## Begin RECORD EXCERPTS

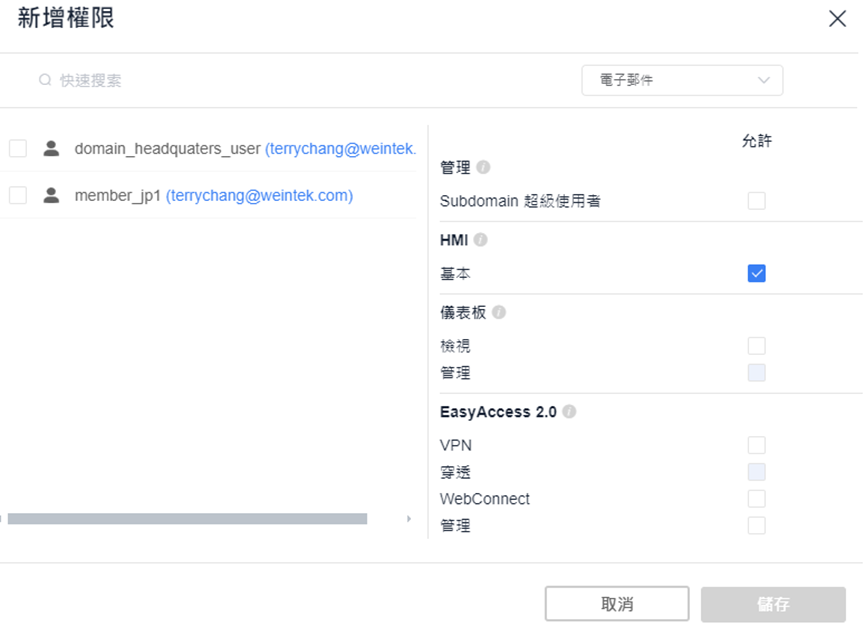This screenshot has height=627, width=865.
Task: Enable Subdomain 超級使用者 permission
Action: click(756, 201)
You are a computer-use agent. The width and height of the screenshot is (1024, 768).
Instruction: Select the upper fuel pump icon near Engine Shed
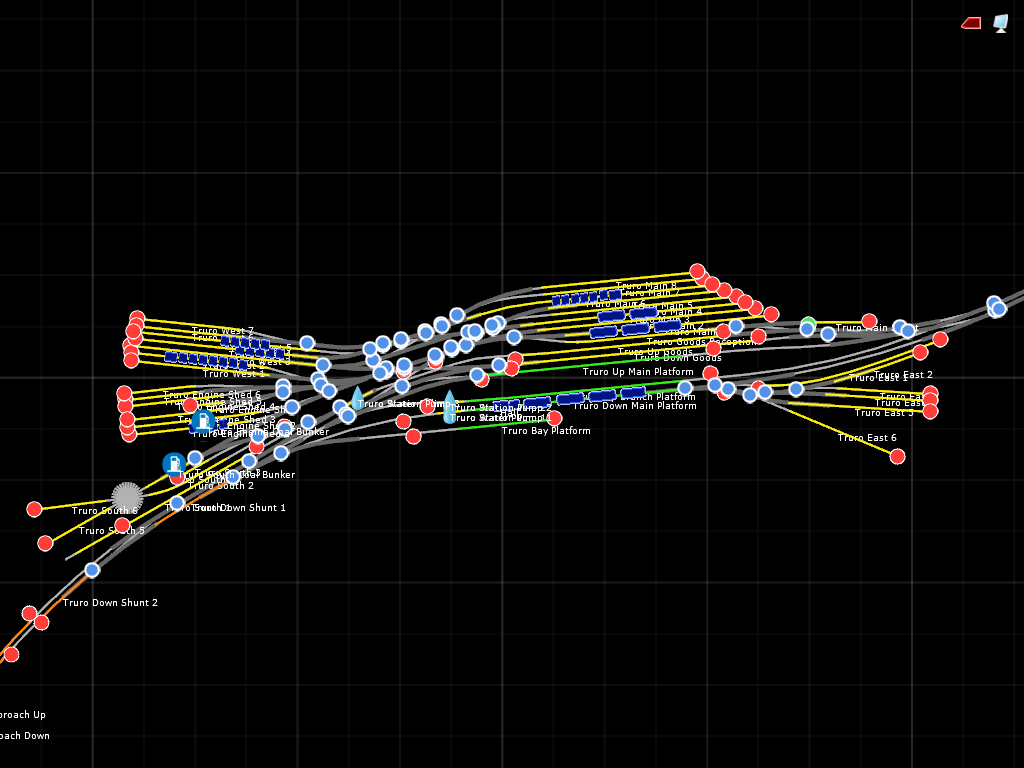[203, 421]
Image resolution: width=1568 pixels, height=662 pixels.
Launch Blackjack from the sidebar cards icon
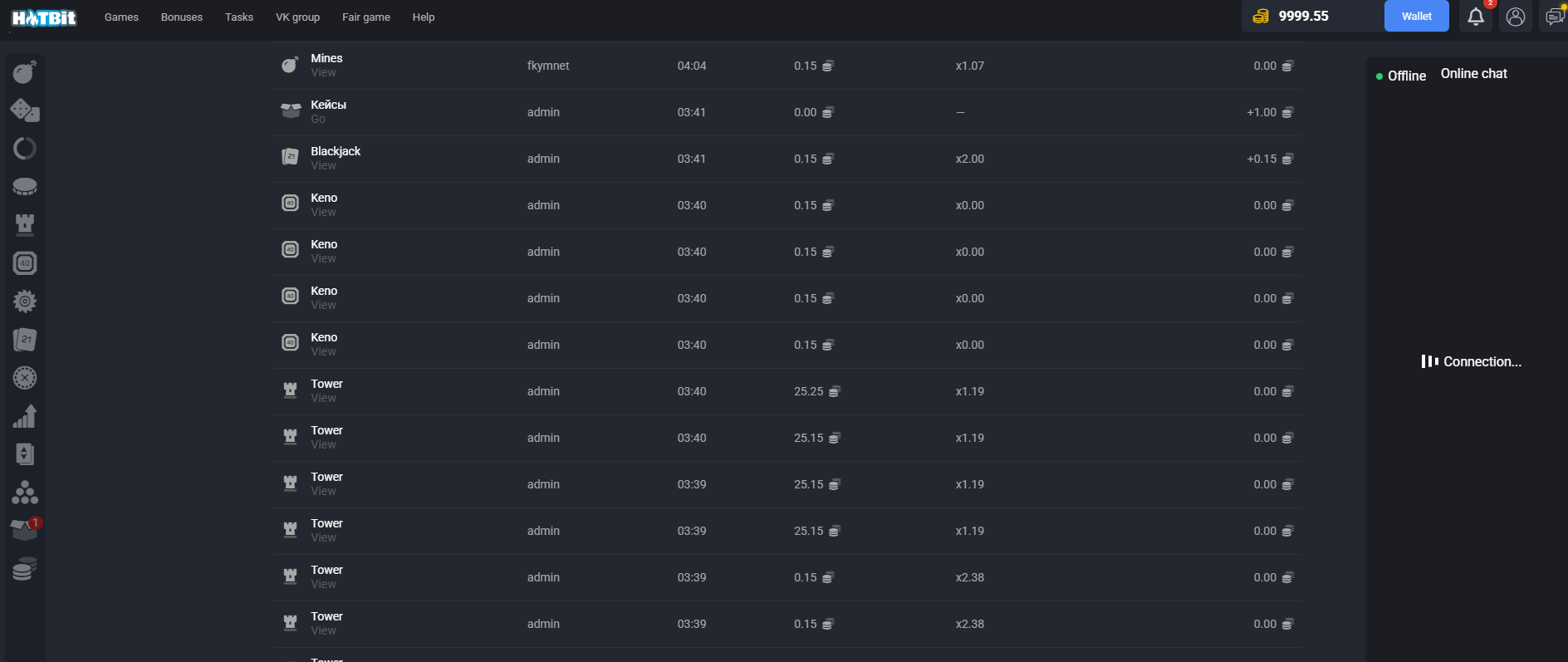pyautogui.click(x=25, y=339)
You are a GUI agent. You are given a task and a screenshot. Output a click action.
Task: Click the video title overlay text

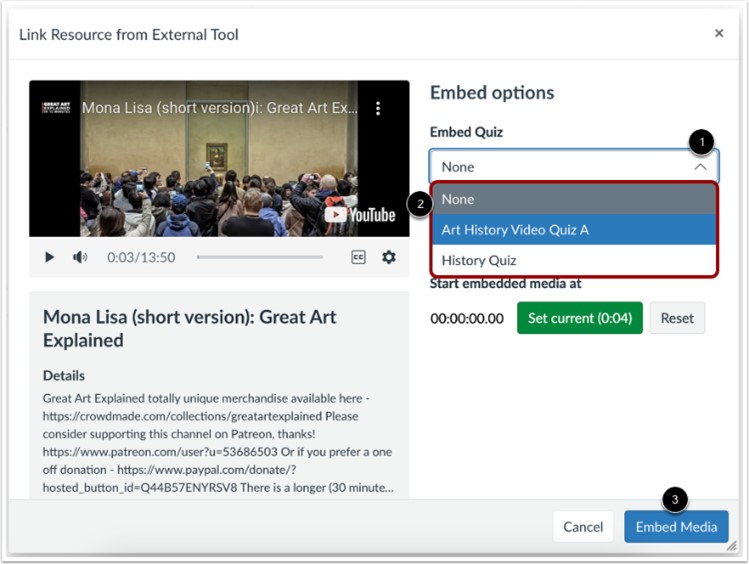point(220,108)
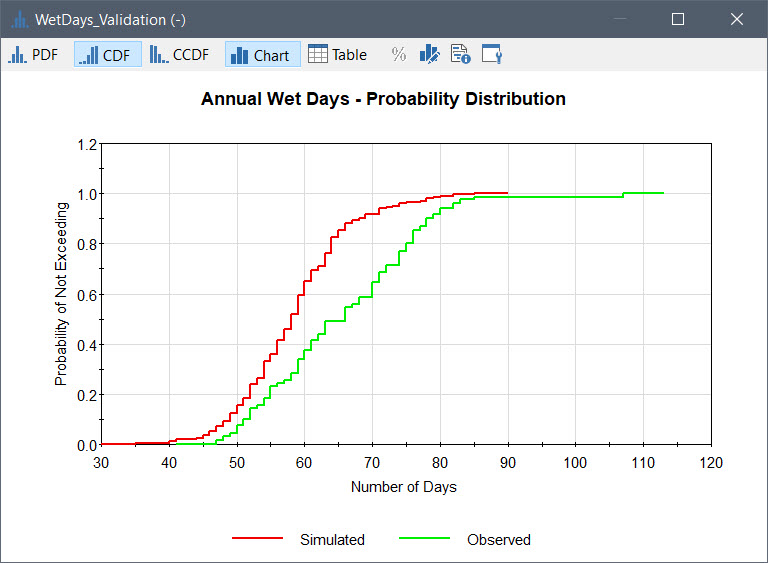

## End RECORD EXCERPTS

*TASK TO COMPLETE:* Pick out every line in the records above that contains the word "icon", and copy each one in full. Case counts when matching.

*WRITTEN SOLUTION:*
Instruction: Select the upper fuel pump icon near Engine Shed
Launch Blackjack from the sidebar cards icon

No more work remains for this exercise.